国交省が総価契約単価合意で新方式。追加分だけ新落札率で、4月公告分から適用 画像 国交省が総価契約単価合意で新方式。追加分だけ新落札率で、4月公告分から適用

制度・ビジネスチャンス

 国土交通省は、直轄工事の契約に採用している総価契約単価合意方式のうち、落札率を乗じた単価を受発注者が合意する「単価包括合意方式」を、新年度から「包括的単価個別合意方式」と呼ぶ新方式に移行させる。設計変更が行われる場合、新方式では追加された単価だけ、新たに設定される落札率を用いて合意する。当初契約時に一度合意した単価をそのまま用いることで、合意済み単価が追加分の影響を受けることのないようにした。4月1日以降に入札公告する工事から適用する。
 総価契約単価合意方式は、受注者の双務性の向上を図る目的で、請負契約時に単価をあらかじめ合意。変更金額や部分払い金額の算定に用いることで、設計変更や部分払いの協議が円滑に行われるようにする。
 現行では、契約締結後に積算体系の中で細別(レベル4)の単価などを用いて個別に合意する「単価個別合意方式」と、予定価格に対する落札率を乗じて得る単価を合意する「単価包括合意方式」の二つの方式が運用されている。

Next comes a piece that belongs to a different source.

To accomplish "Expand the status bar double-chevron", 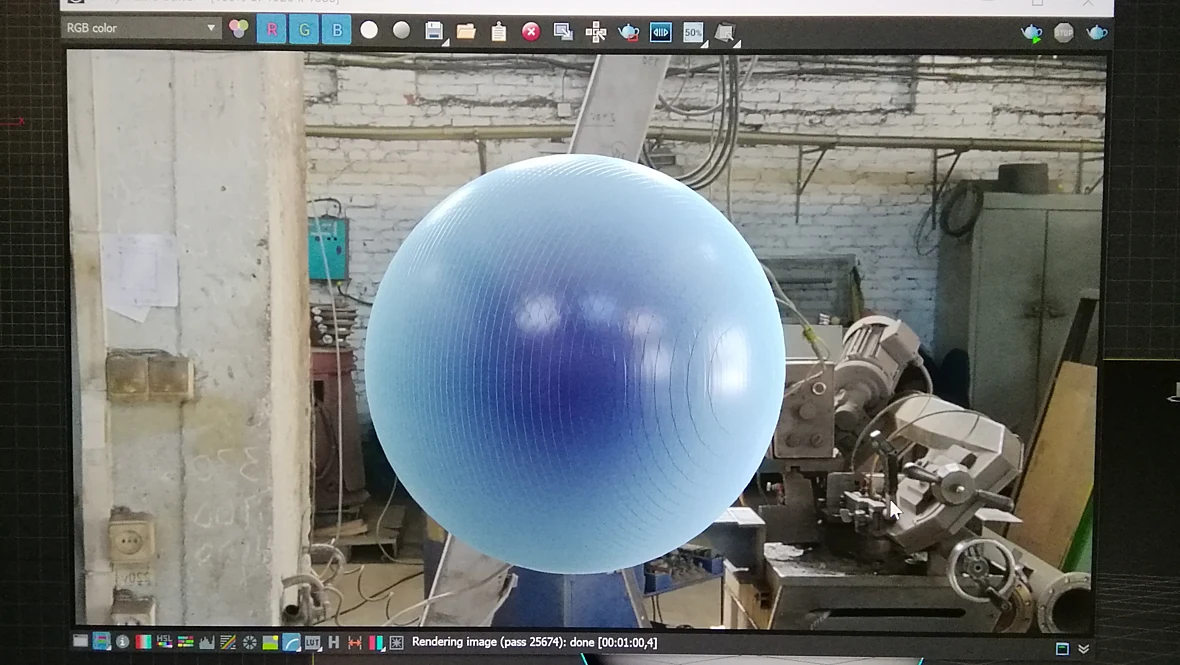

 このうち、3億円未満の事務所発注(分任官)工事で主に用いる単価包括合意方式では、設計変更のたびに、追加工事分を含めた予定価格と請負金額の合計を比較することで変わっていく落札率から合意単価を算定する。例えば、当初契約で落札率90%を乗じて得た合意単価が、新規工事の追加によって落札率が88%に下がれば、再度それを乗じて算出したものが合意単価となる。
 包括的単価個別合意方式は、落札率を乗じて合意単価を算出すること自体に変わりはないが、一度合意した単価については、追加工事があってもそのままとすることで、全体が新たな落札率の影響を受けることがないようにする。
 新方式の導入に合わせ、従来は3億円以上で整備局発注となる本官工事は単価個別合意方式、分任官は単価個別合意方式と単価包括合意方式を受注者の希望で選択していたのを改め、本官、分任官問わず、単価個別合意方式、包括的単価個別合意方式の両方式を選択できるようにする。
 そのほか、総価契約単価合意方式で、一式で合意する共通仮設費に、追加工事で大型クレーンの運搬など積み上げとなる新規の業務種別が加わった場合、施工体制が異なるものとみなして、当初の合意率は反映させず、官積算額を計上するといった改定も行う。
 国庫債務負担行為を用いた複数年度にわたる維持工事では、16年度から各年度ごとに積算をして予定価格を作成する方式を導入するのに合わせ、総価契約単価合意方式に用いる単価の合意率も年度ごとに直近のものを用いるよう変更する。これにより2年目の変更時の積算で、年度をまたいで初年度の合意率を用いることはなくなる。